4) Tidak tegasnya aturan dan praktik politik yang liberal sebagai buah reformasi politik yang kebablasan, maka investasi politik dalam bentuk terbukanya biaya politik yang tinggi (high political costs) makin nyata. Tidak tegasnya law enforcement dalam pembatasan sumbangan dan biaya kampanye kepada kandidat/kontestan, tidak tertibnya atau semrawutnya pemasangan APK (Alat Peraga Kampanye), literasi terhadap bahaya berita dan kampanye hoaks (bohong), dan lainnya, menjadi pelajaran berharga demi perbaikan kualitas Pemilu-pemilu berikutnya.
“Jangan sampai warga Negara selalu jatuh, ibarat hanya keledai yang jatuh pada lubang yang sama sebanyak dua kali,” ujarnya.
5) Senat Akademika ITB AD juga sangat prihatin terhadap praktik politik oligrakis, di mana Partai-partai Politik (Parpol) tidak lagi sebagai wahana agregator dan katalisator suara rakyat serta tidak lagi dijadikan wahana candradimuka untuk melahirkan tokoh dan pemimpin bangsa ke depan.

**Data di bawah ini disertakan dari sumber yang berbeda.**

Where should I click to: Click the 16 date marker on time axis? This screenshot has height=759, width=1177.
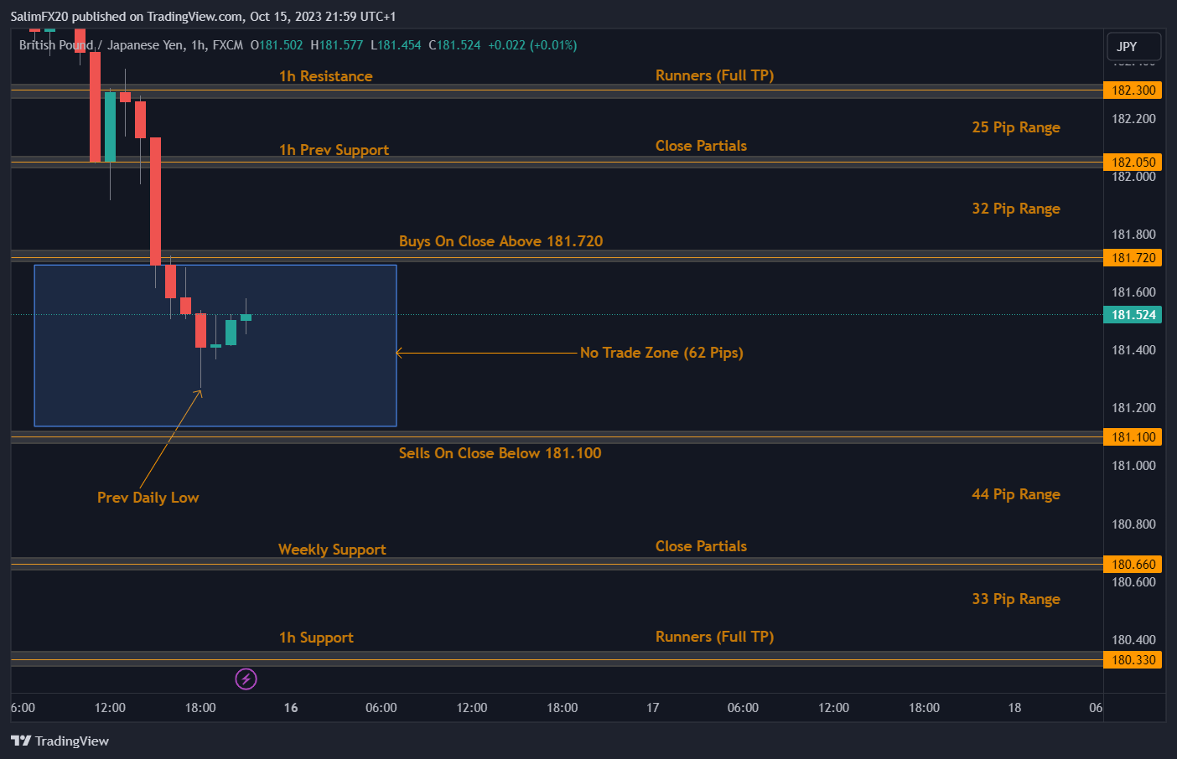pos(291,708)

Parpol telah dibajak oleh pemilik Parpol yang ujungnya menjadi instrumen untuk transaksi politik dengan Parpol lain. Muncullah oligarki politik di mana Parpol dikuasai oleh segelintir orang. Harap diingat, bahwa oligarki politik ini bisa mendeterminasi kebijakan publik.

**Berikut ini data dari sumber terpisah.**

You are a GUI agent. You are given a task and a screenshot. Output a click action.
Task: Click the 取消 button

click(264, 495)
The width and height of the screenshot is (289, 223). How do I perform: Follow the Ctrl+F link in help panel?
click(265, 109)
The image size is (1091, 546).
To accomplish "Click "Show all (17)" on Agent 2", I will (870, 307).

Bersamaan dengan itu, oligarki politik membutuhkan sokongan dana karena biaya politik yang tinggi dalam menghidupi nafas Parpolnya. Terntu, Parpol membutuhkan oligarki ekonomi, pemilik modal raksasa. Dengan demikian oligarki ekonomi melakukan investasi politik karena mereka membutuhkan sokongan politik dari oligarki politik untuk memuluskan usahanya.
Sehingga pada ujungnya, terjadi dwifungsi oligarki ekonomi-politik yang acapkali mereka berakrobat atau memainkan suara rakyat dan kebijakan publik. Suara rakyat hanya dibutuhkan saat Pemilu, sementara pada saat penentuan kebijakan publik, suara rakyat dibuang ke keranjang sampah.
“Dalam konteks inilah, menjadi renungan bagi pemilih terutama para kontestan bahwa kita semua terjebak dengan praktik politik seperti itu dan harus segera di akhiri,” kata Mukhaer.
6) Mengingatkan kembali pada semua kontestan terhadap salah satu agenda Reformasi tahun 1998, yakni pemberantasan Korupsi, Kolusi, dan Nepotisme (KKN) dalam penyelenggaraan Negara ke depan. Para konstituen atau pemilih harus selalu saling mengintakan, bahwa KKN menjadi masalah utama dan genting yang menghambat kemajuan bangsa. Indeks Persepsi Korupsi (IPK) Indonesia yang masih jeblok dan praktik kolusi dan nepotisme yang memiliti penyelenggaraan Negara telah menahbiskan sebagai Negara yang tingkat pemborosan yang tinggi terutama dilihat dalam diktum ICOR (Incremental Capital Output Ratio) yang masih besar.
“Semoga bujukan ini memberikan sumbangsih dalam masa kontemplasi jelang pencoblosan dan masa-masa sesudahnya. Semoga masa pencoblosan, Rabu 14 Februari 2024 ini selalu dilindungi, dirahmati, dan diberkahi Allah SWT, guna mewujudkan Indonesia yang lebih baik,” ujarnya.